As the article notes, the jury (sorry!) is still out on what assisted search methods work the best. This is an area where human recognition of subjects and recording that recognition for others, such as the use of different names for parties to litigation, would be quite useful. I would record that recognition using topic maps, but that isn’t surprising.

Justice Department … E-Discovery Review and Advanced Text Analytics

Wednesday, June 8th, 2011

United States Justice Department Implements Relativity for E-Discovery Review and Advanced Text Analytics

From the announcement:

…Relativity Analytics powers functionality such as clustering, the automatic grouping of documents by similar concepts, as well as concept search, and the ability for end users to train the system to group documents based on concepts and issues they define.

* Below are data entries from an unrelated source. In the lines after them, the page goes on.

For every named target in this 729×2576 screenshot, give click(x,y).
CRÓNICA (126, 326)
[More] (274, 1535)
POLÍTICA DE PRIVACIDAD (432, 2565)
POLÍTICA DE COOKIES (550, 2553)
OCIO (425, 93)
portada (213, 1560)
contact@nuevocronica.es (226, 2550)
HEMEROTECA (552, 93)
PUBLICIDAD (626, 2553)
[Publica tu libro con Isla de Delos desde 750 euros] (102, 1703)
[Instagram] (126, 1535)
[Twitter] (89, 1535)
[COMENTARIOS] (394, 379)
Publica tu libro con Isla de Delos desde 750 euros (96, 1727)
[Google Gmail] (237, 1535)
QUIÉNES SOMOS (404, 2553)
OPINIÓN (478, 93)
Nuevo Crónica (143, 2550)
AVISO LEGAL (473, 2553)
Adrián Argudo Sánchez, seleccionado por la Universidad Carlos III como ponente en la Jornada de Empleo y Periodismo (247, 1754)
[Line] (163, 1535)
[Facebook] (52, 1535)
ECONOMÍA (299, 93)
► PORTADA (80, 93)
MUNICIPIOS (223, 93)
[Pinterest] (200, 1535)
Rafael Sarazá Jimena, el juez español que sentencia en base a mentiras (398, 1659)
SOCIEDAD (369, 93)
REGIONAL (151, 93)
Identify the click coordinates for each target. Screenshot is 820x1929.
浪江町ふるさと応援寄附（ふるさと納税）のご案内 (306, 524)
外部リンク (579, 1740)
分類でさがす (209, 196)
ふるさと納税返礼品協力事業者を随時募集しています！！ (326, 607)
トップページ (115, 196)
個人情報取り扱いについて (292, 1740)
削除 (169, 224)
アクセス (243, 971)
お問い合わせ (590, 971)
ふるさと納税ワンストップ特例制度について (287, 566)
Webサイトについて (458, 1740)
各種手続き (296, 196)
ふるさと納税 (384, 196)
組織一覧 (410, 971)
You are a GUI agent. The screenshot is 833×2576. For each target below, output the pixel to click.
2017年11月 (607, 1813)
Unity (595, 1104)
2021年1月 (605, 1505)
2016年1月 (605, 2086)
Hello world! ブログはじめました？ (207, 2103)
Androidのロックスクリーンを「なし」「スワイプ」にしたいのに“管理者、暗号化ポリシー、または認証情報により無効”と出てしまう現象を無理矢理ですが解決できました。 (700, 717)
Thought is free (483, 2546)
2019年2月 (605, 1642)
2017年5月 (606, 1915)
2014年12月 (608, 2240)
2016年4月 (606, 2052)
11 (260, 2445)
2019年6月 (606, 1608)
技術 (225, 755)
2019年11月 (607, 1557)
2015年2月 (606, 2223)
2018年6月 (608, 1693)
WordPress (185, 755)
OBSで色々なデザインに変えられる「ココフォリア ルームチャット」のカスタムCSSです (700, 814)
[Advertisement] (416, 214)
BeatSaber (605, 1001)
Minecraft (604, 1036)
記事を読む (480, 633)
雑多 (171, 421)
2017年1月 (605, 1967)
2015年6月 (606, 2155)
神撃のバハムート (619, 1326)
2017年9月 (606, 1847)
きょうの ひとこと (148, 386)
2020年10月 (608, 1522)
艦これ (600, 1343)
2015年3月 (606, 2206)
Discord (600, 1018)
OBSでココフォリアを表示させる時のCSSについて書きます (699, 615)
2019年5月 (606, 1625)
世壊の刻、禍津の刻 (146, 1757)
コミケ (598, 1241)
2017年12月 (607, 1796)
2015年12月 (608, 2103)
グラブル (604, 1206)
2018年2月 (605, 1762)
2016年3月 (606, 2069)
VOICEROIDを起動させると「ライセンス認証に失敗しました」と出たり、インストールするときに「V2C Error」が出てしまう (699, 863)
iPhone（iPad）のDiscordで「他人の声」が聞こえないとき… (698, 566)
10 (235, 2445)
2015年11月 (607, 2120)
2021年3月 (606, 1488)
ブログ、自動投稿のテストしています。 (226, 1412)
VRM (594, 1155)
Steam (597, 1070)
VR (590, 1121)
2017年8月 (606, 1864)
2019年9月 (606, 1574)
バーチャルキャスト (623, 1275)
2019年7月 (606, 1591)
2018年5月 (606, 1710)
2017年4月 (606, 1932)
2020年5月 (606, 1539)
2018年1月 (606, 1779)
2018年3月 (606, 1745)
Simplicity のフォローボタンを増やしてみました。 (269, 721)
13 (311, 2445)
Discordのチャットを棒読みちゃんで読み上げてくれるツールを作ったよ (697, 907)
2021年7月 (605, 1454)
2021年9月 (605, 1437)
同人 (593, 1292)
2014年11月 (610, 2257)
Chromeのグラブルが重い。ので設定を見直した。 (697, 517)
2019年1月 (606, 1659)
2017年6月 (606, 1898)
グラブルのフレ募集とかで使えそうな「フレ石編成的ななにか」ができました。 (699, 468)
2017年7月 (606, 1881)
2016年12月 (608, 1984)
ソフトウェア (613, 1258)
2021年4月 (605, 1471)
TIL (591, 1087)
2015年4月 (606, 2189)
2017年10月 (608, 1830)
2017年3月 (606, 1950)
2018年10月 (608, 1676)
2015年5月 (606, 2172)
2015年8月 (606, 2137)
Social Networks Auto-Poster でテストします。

Relativity is being deployed in EOUSA’s Litigation Technology Service Center (LTSC) to provide electronic discovery services for all U.S. Attorneys’ Offices, which include over 6,000 attorneys nationwide. EOUSA will use Relativity Analytics to empower U.S. Attorney teams to do more with limited resources by allowing them to quickly locate key documents and increase their review speeds through enormous data sets in compressed time frames.

I like the training the system to group documents idea. Not that far from interactive merging based on user criteria. Would be more useful to colleagues if portions of documents could be grouped, so they don’t have to wade through documents for the relevant bits.

There is a lot of e-discovery management software on the market but two quick points:

1) The bar for good software goes up every year, and,

2) Topic maps have unique features that could make them players in this ever expanding market.